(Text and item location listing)
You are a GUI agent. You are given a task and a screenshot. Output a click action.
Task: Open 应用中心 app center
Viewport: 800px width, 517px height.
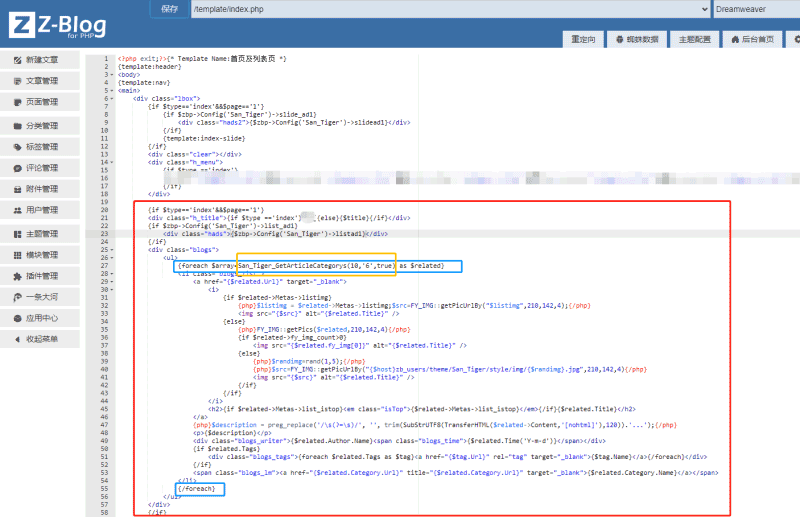(x=41, y=319)

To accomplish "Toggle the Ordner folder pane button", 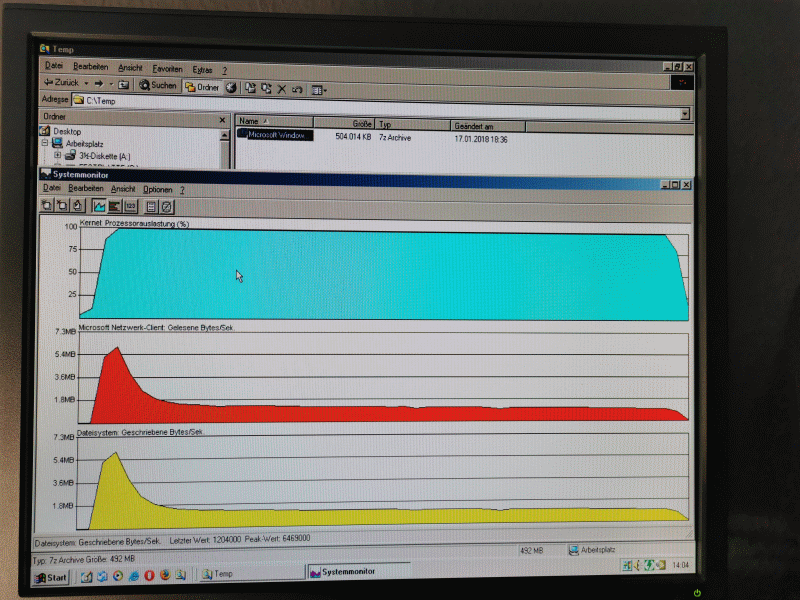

● **EXERCISE INSTRUCTIONS**
Rewrite the entire listing, substituting "screen capture" for "screenshot" and changing nothing else, and omit the pictures from your answer.

● **WORKED ANSWER**
You are a GUI agent. You are given a task and a screen capture. Output a click action.
Task: Open 应用中心 app center
Viewport: 800px width, 517px height.
(x=41, y=319)

To accomplish "Toggle the Ordner folder pane button", 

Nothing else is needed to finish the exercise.